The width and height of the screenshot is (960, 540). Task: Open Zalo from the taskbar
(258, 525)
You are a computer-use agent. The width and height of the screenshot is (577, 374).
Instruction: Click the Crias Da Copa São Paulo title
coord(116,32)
- - -
What to produce
Faithfully copy every entry, leaving nothing out.

Solution
The width and height of the screenshot is (960, 540). Task: Open Zalo from the taskbar
(258, 525)
You are a computer-use agent. The width and height of the screenshot is (577, 374).
Instruction: Click the Crias Da Copa São Paulo title
coord(116,32)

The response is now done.